Global militaries are moving to reduce reliance on SpaceX’s Starlink after recent conflicts showed how vital resilient satellite internet is in war. The push has gained urgency as governments weigh the risks of depending on a private network controlled by Elon Musk, whose decisions can affect access on short notice.
At the center is the tactical advantage of low Earth orbit satellite broadband. It has kept drones flying, artillery coordinated, and command links stable in contested zones. Yet officials now want national systems that they can control in crises.
Why Starlink Changed Battlefield Communications
Starlink’s rapid setup, wide coverage, and high throughput reshaped expectations for field connectivity. Terminals can be deployed quickly, and signals are harder to jam than traditional systems that rely on a few large satellites. That has made the service attractive to forces needing secure links without months of infrastructure work.
“The reliable internet connections provided by Starlink offer a huge advantage on the battlefield.”

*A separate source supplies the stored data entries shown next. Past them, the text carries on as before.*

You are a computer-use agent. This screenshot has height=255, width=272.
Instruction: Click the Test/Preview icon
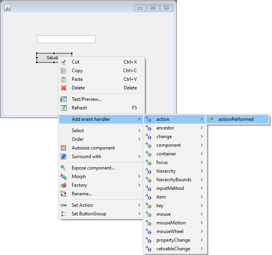point(63,99)
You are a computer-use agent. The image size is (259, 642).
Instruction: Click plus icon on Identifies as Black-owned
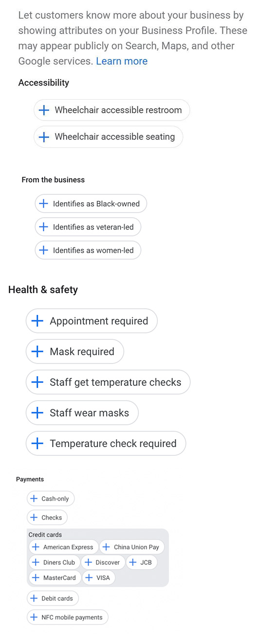pos(43,204)
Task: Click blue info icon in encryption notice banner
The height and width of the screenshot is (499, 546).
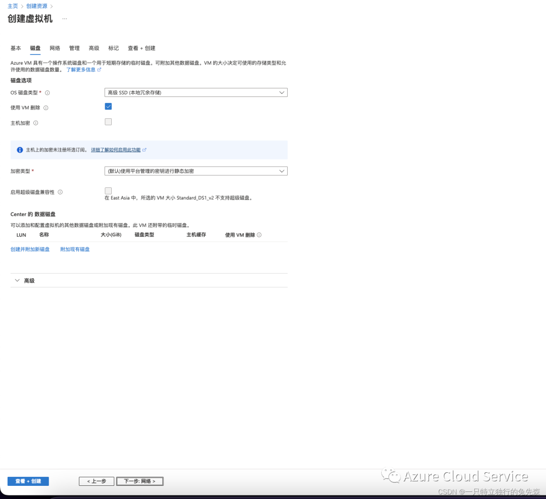Action: pyautogui.click(x=20, y=150)
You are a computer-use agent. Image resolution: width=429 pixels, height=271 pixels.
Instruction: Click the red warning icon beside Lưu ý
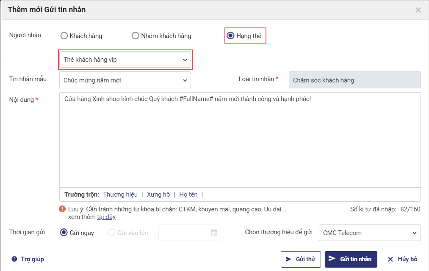(63, 209)
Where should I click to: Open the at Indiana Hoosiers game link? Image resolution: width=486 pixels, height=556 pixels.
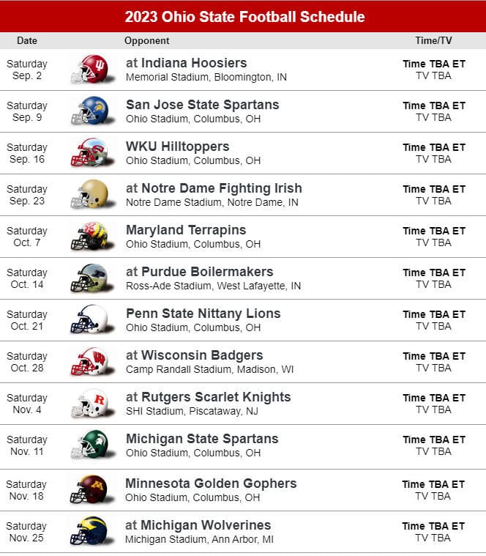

In Ukraine, commercial satellite internet helped keep networks alive when cell towers and fiber lines were targeted. Officers used it for encrypted messaging, video feeds, and logistics. Drone teams streamed targeting data in near real time, cutting the time from detection to strike.
But the same success raised alarms. Commanders and diplomats have warned that a single company’s policy choices can alter operations far from any regulator’s reach. Media reports in 2023 described access restrictions near Crimea, prompting questions about who decides where and when connectivity is allowed during combat.

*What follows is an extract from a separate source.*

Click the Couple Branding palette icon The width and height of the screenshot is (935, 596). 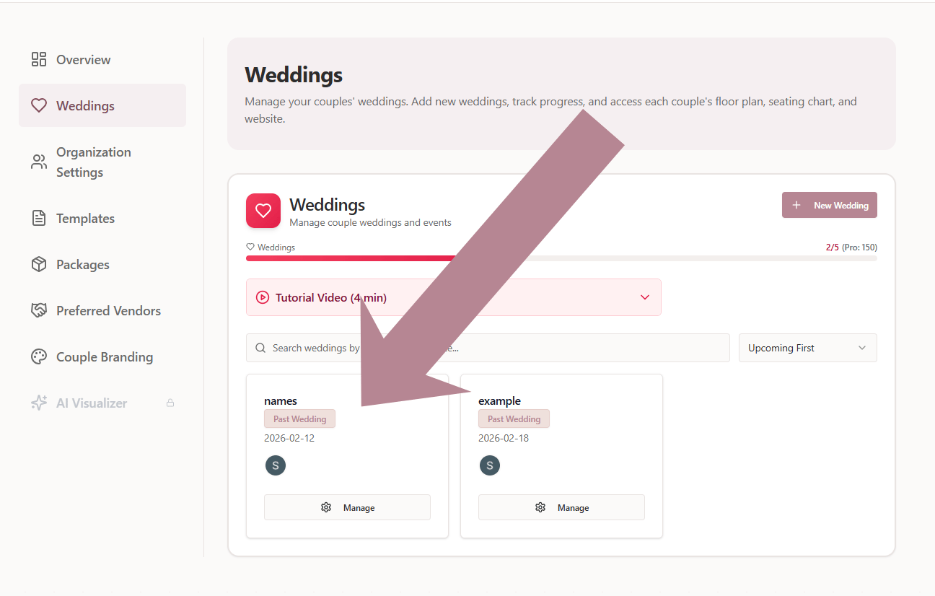pos(39,357)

Concern Over Control and Continuity
The issue is not only technical. It is governance. Starlink is owned by a private firm, and coverage, pricing, and terms can change. That uncertainty has pushed governments to seek assured service backed by state contracts and legal authority.
“But as access is dependent on the whims of controversial billionaire Elon Musk, militaries are looking to build their own version.”
U.S. officials have pursued a mixed model. The Pentagon has funded service for Ukraine while developing new procurement paths to lock in commercial capacity during crises. Programs such as the Commercial Augmentation Space Reserve aim to formalize how private constellations surge support during wars.
Meanwhile, the Space Development Agency is deploying a large mesh network known as the Proliferated Warfighter Space Architecture. Its transport layer seeks to provide secure links and routing independent of any single vendor.
Allies and Rivals Build National Systems
Europe is moving to field its own secure communications. The European Union’s IRIS² initiative plans government-grade connectivity with commercial partners while keeping political control in Brussels. The United Kingdom, which helped rescue OneWeb in 2020, sees that constellation as part of a sovereign backbone that can be upgraded for defense use.
Other countries are pursuing similar paths. Japan and South Korea have funded next-generation satcom and space resilience programs. Australia is expanding military satcom and exploring commercial LEO partnerships. China continues to field domestic constellations, while Russia relies on military satellites and limited commercial links. India has licensed private LEO providers and is planning state-managed services.
- EU: IRIS² for secure, multi-orbit links.
- UK: OneWeb integration and upgrades.
- US: PWSA transport layer and surge contracts.
Technical and Policy Trade-Offs
Building a national alternative is costly and slow. LEO networks require hundreds to thousands of satellites, ground gateways, and secure terminals. Governments must also solve spectrum access, export controls, and cybersecurity standards. Jamming, spoofing, and anti-satellite threats are real, and redundancy across orbits is needed.
Some defense planners argue for a hybrid approach. They want a core sovereign network for critical missions, paired with commercial services for surge and non-sensitive traffic. This spreads risk, keeps costs in check, and maintains interoperability with allies.
Contracts are evolving to reflect those needs. New terms emphasize service-level guarantees in contested areas, geofencing policies agreed by governments, and clear escalation procedures if coverage is restricted. Vendors are also adding anti-jam waveforms and optical inter-satellite links to cut reliance on vulnerable ground infrastructure.
What Comes Next
Expect more states to announce constellations or long-term leases with non-U.S. providers to diversify options. Procurement will favor multi-orbit systems that blend geostationary, medium, and low orbits for resilience. Shared standards for encryption and terminals will matter for coalition operations.
The race is about control as much as capacity. Reliable battlefield internet can decide outcomes, but so can the authority to keep it on. Governments want both. The likely future is a patchwork: national systems for high-risk missions, commercial partners for scale, and policies that prevent last-minute service cuts.
For now, Starlink remains a critical tool. But the drive to build secure, sovereign alternatives shows no sign of slowing. Watch for new launches, tighter contracts, and deeper coordination among allies as they work to keep the lights on in the fog of war.